In the fall of 2016, a Linwood school board election was imminent, and Anthony Gaud, a career tech and media entrepreneur, felt a journalistic calling.
So he started Linwood Live, a Facebook group, and livestreamed interviews with all of the candidates running. He did it again in 2017.
It’s a small town, he said, and there was confusion as to what the government was doing, what the school board was doing.
“(I) wanted the town to have a say in discussing it,” said Gaud, 49. “When (I) launched the group, it was not to influence the school board election but to give each side an opportunity to have discussion about it.”
Now, Linwood Live streams Mainland Regional High School football games, posts produced videos and serves as a forum and sounding board in the community.
Linwood Live is one group of likely thousands like it.

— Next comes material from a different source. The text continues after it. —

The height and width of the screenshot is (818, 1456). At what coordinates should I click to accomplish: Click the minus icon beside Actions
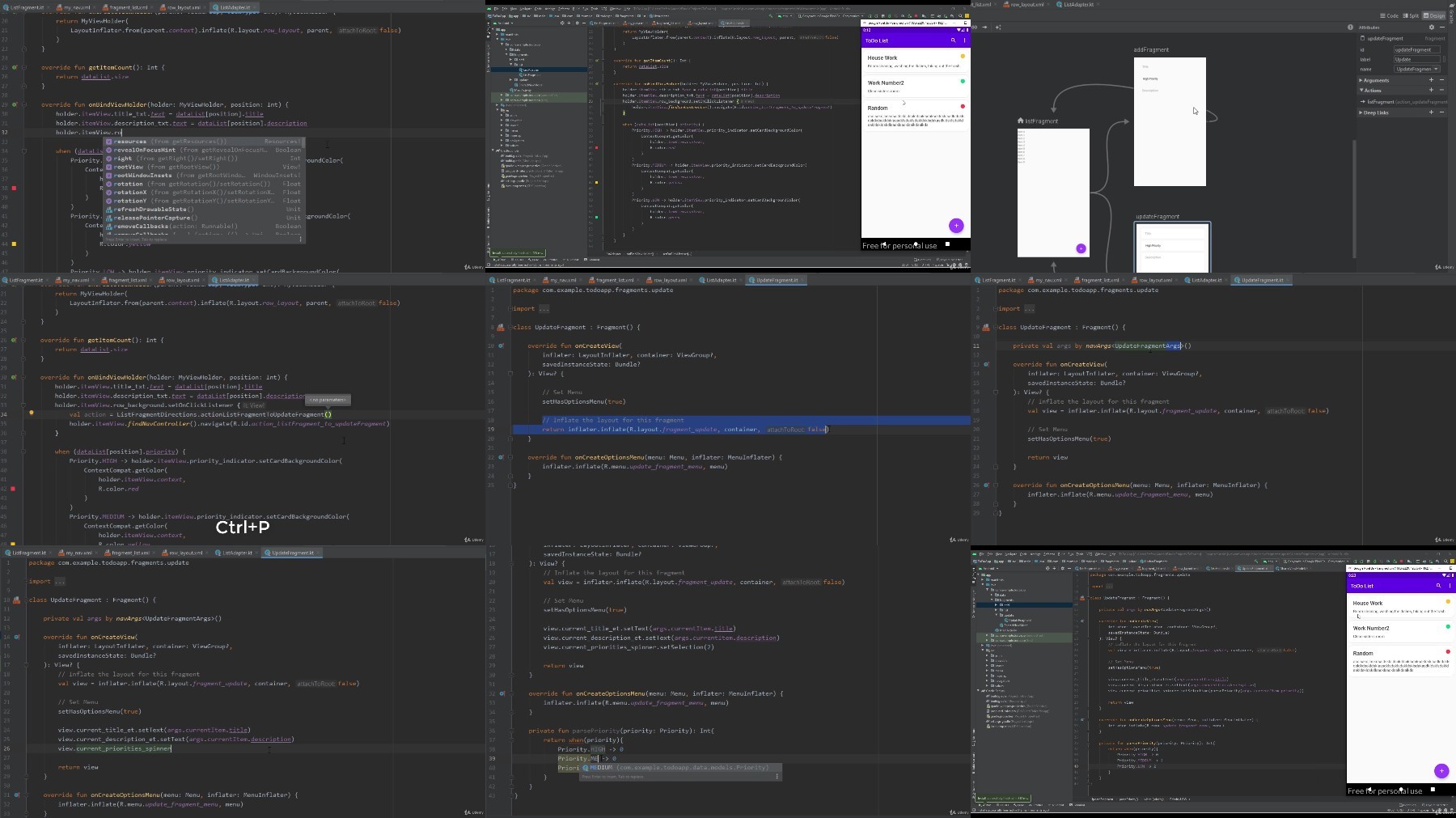point(1442,90)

If a town has more than a handful of people, there’s a good chance its residents are online sharing news stories, kvetching about weather and potholes, and making jokes about local personalities.
“It’s kind of a combination of town square, information desk and table at your favorite diner,” said David Weiman, who became a moderator in a Ventnor community group in May.
And such groups can fill in the gaps for an understaffed press, sharing breaking information — though often with little in the way of confirmation or detail.
“To an extent, local Facebook groups do serve a similar need for local information, getting oriented in your environment and staying on top of your community,” said Katherine Ognyanova, an assistant professor of communication at Rutgers University. “You can’t rely on Facebook groups for accountability reporting. ... On the other hand, Facebook groups do provide better tools for collective action and organizing.”
Groups like Ocean City, New Jersey Flooding serve a singular focus — an issue that needles the community — and keep members on task, often mobilizing for council meetings.
Suzanne Leary Hornick started the group five years ago. She had a summer home in Ocean City for years and moved there full time six years ago.
Hornick and members of the group share a frustration and pointed rage at a local government they feel does little to address the frequent flooding that threatens their homes.
She said there isn’t enough dedicated reporting to what she sees as a critical issue.
In comes her group, and she sees it making serious headway as of late. Mayor Jay Gillian, she said, hears their issues and has worked toward solutions with them.
“In the beginning it was very contentious,” Hornick said. “I think (Gillian) started to realize that my group only wants the flooding to stop and the island to be healthy and we want to improve our quality of life. There is no ulterior motive.”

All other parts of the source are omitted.